History of Printing for Kids - the oldest examples of printed books using moveable type

History of Printing

For four thousand years after the invention of writing in Iraq, all writing was done by hand, a character at a time. When people needed a copy of a book, they had to pay a scribe to copy it out for them by hand. Of course this made books very expensive, and only the richest people could have them.

Early Chinese scroll
Wong Jei's block-printed scroll, 868 AD

Then a faster method was invented: printing. Somebody in Tang Dynasty China, about 650 AD, had the idea of carving wooden blocks with a page of text, then inking it and pressing paper on the block to print a page. The oldest printed scroll we know of - some Buddhist sayings - comes from north-west China, and it was printed about 700 AD. Uighur printers used this method for their Manichaean texts in the later 700s.

The scroll shown here, which was printed in 868 AD, is also a Buddhist holy text, like the Bible is for Christians. People in China who were Buddhists believed that copying out these texts would bring you merit, like good luck. This scroll was printed by a man called Wong Jei, for his parents. The government had killed thousands of Buddhists in the 840s and 850s, and destroyed thousands of Buddhist texts, so it must have seemed very important to create many copies of these texts.

Chinese moveable type
Chinese moveable type

Wong Jei's scroll was block printed - the whole page carved together - but by the 1000s AD an alchemist named Pi Sheng in China had invented the more flexible system of moveable type - carving each Chinese character separately on small fired clay blocks and arranging them to make words, so that the same blocks could be re-used to make many different texts.

Gutenberg Bible
Gutenberg Bible

About five hundred years later, people all across Europe and Asia began to use moveable type made out of metal, which worked better than the old clay type.
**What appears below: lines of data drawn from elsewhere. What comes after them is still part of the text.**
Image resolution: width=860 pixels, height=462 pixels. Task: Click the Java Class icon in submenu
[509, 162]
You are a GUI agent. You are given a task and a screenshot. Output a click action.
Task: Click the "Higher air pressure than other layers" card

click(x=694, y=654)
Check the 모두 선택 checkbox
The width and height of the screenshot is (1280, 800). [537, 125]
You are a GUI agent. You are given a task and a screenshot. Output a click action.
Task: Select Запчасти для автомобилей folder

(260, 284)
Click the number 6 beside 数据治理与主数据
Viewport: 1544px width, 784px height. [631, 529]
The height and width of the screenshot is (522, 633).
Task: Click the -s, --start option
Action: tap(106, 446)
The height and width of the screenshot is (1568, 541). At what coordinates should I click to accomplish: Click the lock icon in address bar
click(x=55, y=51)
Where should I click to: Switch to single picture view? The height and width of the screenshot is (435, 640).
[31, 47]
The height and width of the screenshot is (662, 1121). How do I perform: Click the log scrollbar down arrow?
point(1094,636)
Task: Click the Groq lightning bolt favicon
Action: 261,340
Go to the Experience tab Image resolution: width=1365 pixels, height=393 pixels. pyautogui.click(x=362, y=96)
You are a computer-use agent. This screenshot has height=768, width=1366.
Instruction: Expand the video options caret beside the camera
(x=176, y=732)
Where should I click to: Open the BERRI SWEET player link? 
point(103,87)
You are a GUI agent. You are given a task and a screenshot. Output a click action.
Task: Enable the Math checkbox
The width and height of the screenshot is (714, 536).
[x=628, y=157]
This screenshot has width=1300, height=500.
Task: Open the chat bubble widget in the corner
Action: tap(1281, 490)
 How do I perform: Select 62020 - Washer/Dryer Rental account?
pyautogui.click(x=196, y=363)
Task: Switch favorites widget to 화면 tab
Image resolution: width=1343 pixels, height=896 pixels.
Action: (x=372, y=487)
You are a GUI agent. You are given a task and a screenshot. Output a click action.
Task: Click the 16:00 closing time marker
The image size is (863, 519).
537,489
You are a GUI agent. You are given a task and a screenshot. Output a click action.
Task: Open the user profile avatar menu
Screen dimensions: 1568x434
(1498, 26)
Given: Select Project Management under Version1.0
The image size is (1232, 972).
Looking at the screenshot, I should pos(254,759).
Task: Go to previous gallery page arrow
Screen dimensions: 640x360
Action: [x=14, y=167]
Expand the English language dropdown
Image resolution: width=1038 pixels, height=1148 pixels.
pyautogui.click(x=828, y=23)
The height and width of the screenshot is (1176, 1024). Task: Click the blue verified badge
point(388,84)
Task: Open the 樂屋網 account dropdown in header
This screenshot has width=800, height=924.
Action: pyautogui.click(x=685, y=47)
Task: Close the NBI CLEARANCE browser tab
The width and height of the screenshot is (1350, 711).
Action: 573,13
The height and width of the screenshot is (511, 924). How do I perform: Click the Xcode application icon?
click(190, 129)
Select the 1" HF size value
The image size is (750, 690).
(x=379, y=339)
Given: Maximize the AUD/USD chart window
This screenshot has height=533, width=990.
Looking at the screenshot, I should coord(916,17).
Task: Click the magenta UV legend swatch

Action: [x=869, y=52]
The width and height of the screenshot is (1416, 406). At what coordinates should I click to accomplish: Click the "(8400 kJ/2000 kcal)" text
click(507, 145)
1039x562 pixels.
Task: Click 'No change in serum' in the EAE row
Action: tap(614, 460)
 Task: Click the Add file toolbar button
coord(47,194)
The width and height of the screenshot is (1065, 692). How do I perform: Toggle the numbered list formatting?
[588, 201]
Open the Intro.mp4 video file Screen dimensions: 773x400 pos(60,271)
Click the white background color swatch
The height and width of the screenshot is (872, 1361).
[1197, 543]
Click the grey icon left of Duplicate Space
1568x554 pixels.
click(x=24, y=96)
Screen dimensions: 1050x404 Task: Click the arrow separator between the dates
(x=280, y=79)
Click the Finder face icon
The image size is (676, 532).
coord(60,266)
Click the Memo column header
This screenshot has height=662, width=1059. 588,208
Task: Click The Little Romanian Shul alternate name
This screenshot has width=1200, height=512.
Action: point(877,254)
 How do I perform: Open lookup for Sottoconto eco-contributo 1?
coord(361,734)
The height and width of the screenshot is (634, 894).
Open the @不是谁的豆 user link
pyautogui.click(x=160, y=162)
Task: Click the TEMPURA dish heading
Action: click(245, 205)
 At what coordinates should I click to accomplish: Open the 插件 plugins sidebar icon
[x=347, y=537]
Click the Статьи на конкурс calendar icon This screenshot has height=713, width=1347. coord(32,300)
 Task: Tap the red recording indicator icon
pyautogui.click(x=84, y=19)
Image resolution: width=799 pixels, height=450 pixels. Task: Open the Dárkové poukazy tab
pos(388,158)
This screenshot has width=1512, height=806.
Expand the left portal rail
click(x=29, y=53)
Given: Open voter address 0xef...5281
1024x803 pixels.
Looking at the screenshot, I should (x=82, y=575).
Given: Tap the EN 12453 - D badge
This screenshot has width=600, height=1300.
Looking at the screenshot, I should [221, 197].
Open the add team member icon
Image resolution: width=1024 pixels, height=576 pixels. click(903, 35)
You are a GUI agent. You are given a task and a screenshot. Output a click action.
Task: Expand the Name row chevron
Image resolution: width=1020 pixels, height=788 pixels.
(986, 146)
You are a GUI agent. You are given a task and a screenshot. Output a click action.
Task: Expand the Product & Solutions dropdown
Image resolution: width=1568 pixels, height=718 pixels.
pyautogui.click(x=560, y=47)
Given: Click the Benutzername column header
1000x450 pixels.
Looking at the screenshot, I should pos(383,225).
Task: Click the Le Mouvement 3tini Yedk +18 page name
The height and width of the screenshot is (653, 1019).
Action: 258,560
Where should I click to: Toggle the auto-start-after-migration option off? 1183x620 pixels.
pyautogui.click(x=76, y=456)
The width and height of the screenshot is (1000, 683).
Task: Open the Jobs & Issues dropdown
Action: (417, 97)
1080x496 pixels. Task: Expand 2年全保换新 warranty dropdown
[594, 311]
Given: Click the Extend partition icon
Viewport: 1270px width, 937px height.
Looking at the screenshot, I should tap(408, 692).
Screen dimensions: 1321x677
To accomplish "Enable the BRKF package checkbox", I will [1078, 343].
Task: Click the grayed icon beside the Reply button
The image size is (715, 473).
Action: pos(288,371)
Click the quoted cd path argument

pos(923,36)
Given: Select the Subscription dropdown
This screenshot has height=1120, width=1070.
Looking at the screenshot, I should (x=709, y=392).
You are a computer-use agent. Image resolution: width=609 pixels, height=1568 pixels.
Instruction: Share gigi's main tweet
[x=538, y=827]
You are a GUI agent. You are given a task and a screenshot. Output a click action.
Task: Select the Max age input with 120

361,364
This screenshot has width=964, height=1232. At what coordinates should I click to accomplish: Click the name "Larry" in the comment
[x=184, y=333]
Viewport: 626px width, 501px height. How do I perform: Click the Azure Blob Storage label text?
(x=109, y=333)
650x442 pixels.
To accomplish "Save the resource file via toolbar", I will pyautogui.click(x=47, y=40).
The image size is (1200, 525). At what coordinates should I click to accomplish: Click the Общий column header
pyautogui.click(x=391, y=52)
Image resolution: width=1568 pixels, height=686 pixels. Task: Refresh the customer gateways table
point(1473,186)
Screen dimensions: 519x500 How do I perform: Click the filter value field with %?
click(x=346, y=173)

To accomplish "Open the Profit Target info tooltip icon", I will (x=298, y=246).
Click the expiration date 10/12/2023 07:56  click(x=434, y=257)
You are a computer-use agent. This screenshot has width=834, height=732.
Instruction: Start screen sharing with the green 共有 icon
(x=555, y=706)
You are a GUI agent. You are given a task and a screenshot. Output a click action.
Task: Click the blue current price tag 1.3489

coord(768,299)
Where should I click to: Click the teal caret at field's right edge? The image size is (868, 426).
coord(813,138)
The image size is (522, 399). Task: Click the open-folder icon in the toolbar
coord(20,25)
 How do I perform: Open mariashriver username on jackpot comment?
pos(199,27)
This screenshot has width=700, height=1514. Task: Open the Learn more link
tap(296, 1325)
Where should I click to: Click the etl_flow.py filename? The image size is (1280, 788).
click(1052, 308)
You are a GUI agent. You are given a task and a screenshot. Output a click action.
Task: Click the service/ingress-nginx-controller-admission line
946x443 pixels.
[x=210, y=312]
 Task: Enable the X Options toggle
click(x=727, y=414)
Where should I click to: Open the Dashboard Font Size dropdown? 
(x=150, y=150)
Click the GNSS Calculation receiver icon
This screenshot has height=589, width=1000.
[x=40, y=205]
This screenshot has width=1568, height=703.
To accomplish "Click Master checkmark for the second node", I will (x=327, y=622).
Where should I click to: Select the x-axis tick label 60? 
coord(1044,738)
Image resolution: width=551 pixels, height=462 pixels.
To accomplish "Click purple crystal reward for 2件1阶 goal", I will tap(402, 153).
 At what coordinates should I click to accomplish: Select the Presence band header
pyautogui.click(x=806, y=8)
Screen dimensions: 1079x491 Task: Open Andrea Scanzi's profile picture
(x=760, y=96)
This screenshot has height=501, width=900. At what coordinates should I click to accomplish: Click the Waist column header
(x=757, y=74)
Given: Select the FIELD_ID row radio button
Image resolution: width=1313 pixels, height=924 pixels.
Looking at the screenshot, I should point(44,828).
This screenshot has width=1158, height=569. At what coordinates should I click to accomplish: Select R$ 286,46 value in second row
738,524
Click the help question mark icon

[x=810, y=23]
In Europe, in the 1400s AD, Gutenberg used moveable metal type made from a mixture of lead, tin, and antimony to print a Christian Bible. Probably printers in Europe had seen Chinese block printing through trade across West Asia, but they seem to have come up with the idea of moveable type on their own. They had, however, learned about rag paper from China (through the Islamic Empire) - you couldn't print onto parchment or papyrus, so they couldn't invent printing until they learned about paper.